### Your objective
Only the lines from the one with "Viewport: 914px width, 766px" through the end of the data below belong in the answer, restated word for word, pictures excluded.

### Data under study
^^^^^^^^^^^^^^^^

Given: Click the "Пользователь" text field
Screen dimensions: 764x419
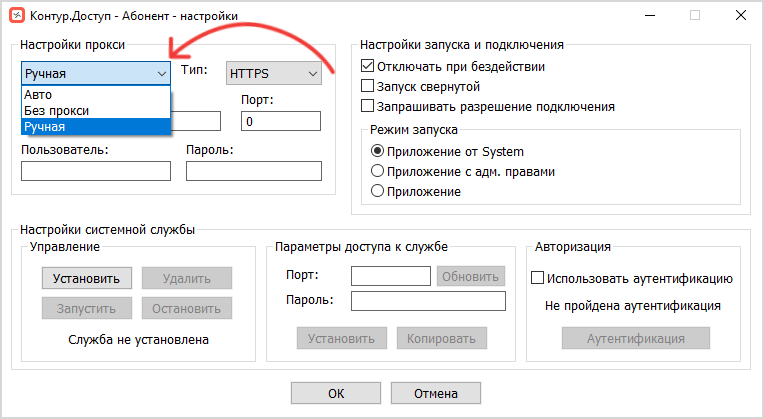Looking at the screenshot, I should 96,171.
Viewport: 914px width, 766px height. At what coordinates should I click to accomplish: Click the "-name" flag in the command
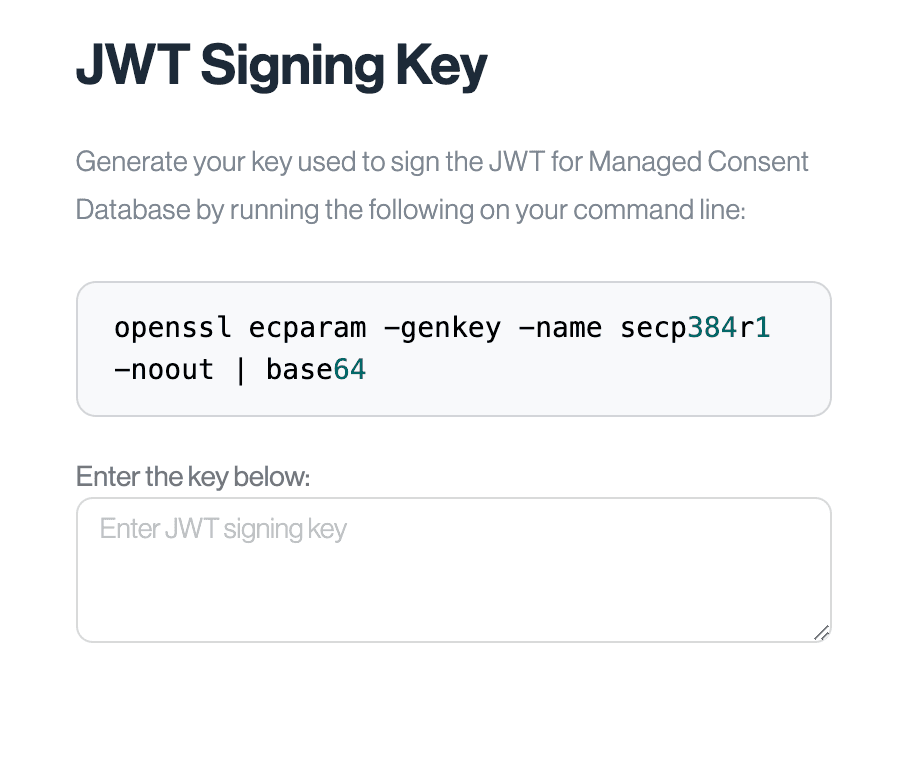(560, 327)
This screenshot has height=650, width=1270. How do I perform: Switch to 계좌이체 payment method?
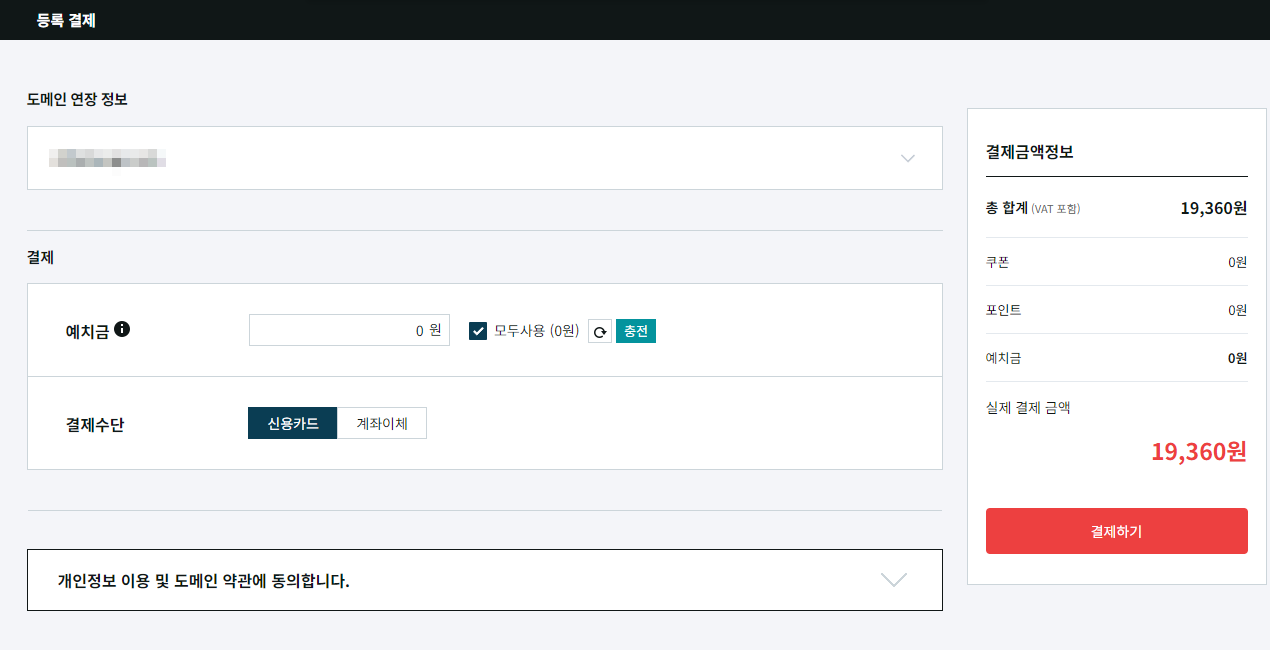381,423
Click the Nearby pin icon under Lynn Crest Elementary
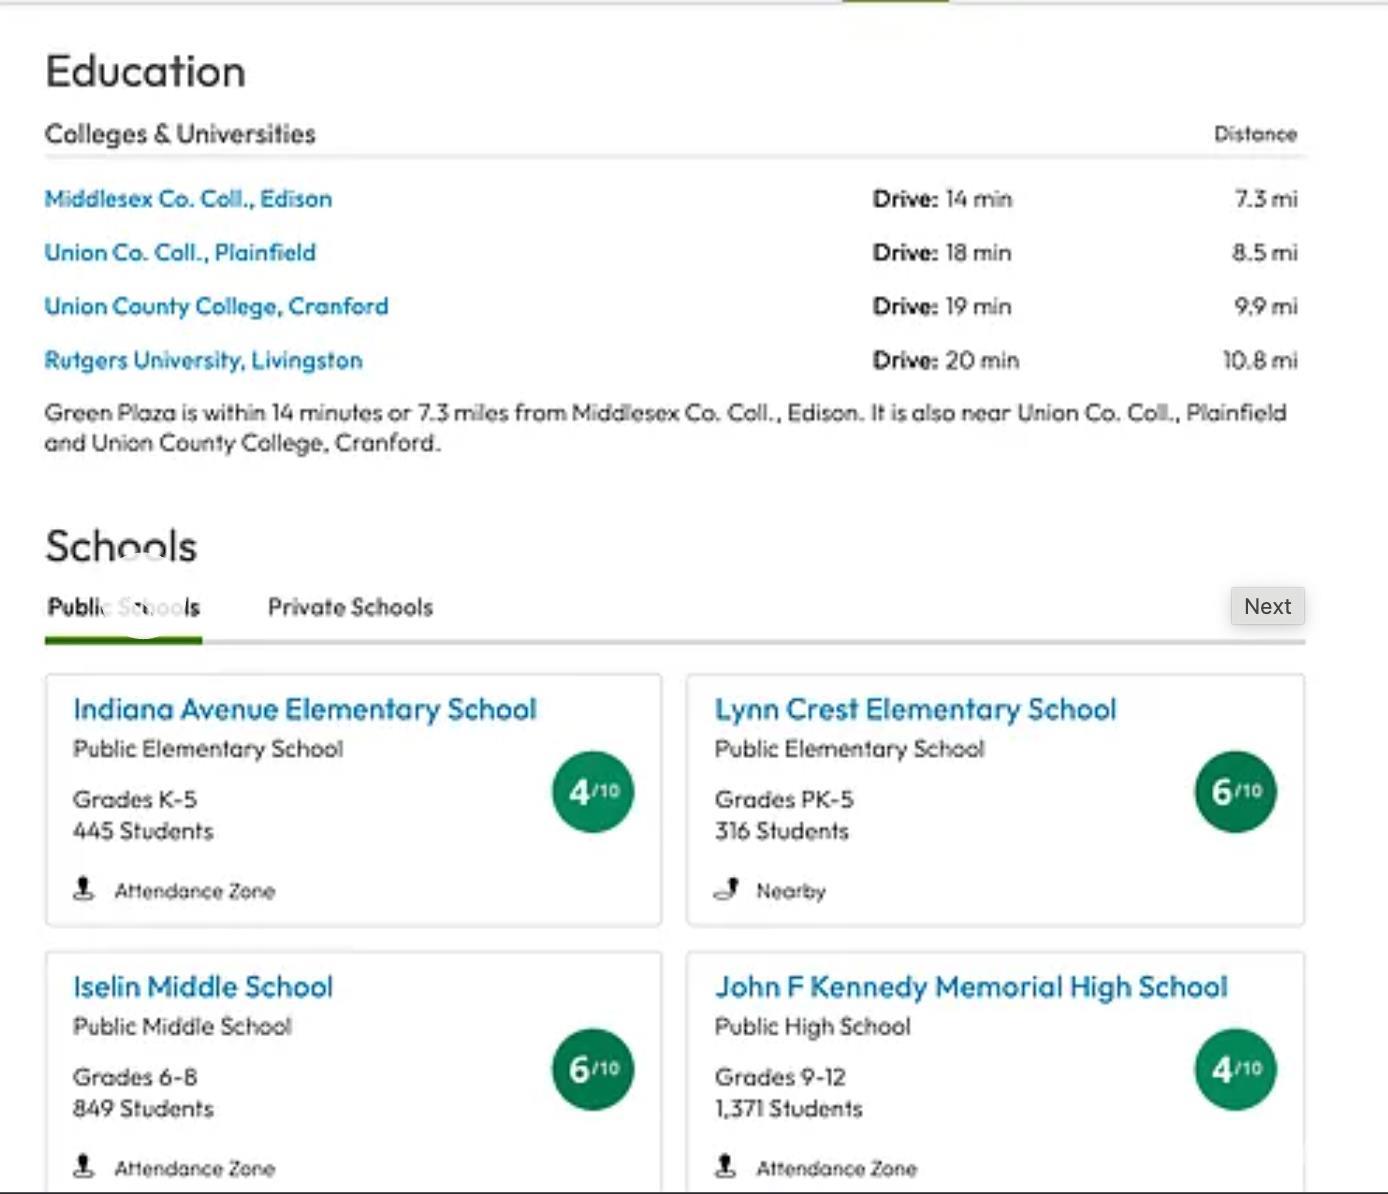The width and height of the screenshot is (1388, 1194). tap(727, 889)
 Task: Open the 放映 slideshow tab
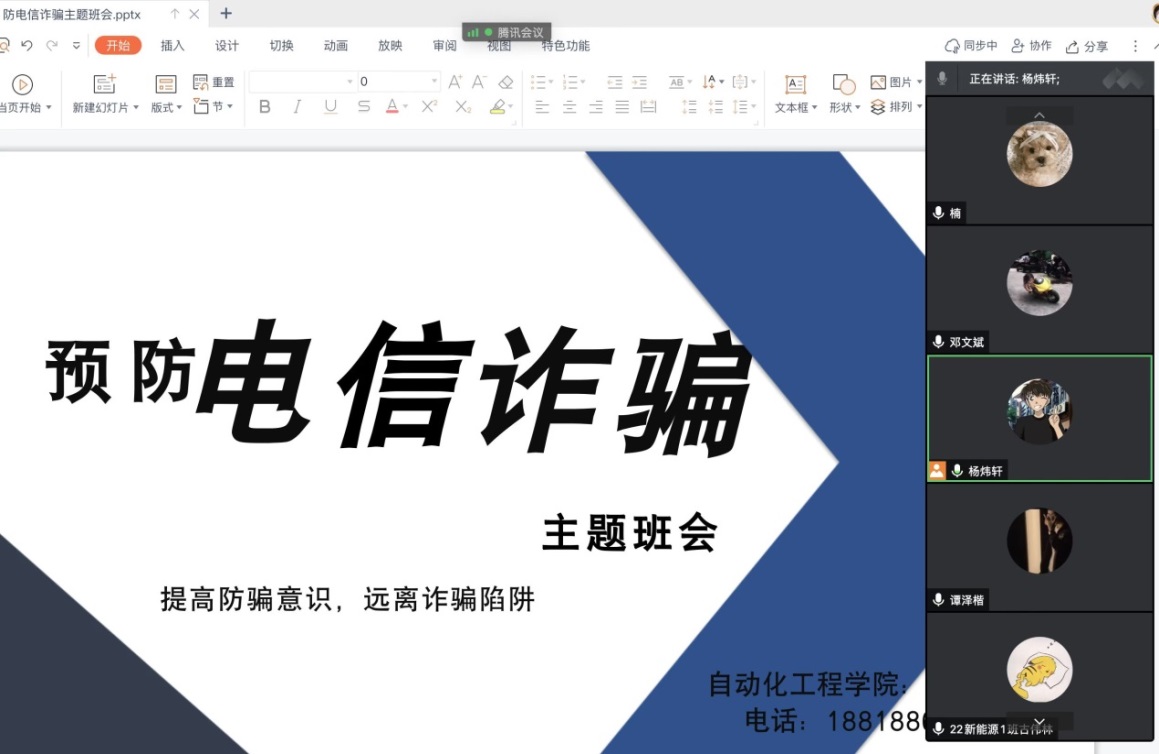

^^^^^^^^^^^^^^^^

### Exercise result
Viewport: 914px width, 766px height. At what coordinates should I click to accomplish: Click the "-name" flag in the command
(560, 327)
This screenshot has height=650, width=1270. How do I perform: Switch to 계좌이체 payment method?
381,423
Click the Nearby pin icon under Lynn Crest Elementary
The width and height of the screenshot is (1388, 1194). tap(727, 889)
 Task: Open the 放映 slideshow tab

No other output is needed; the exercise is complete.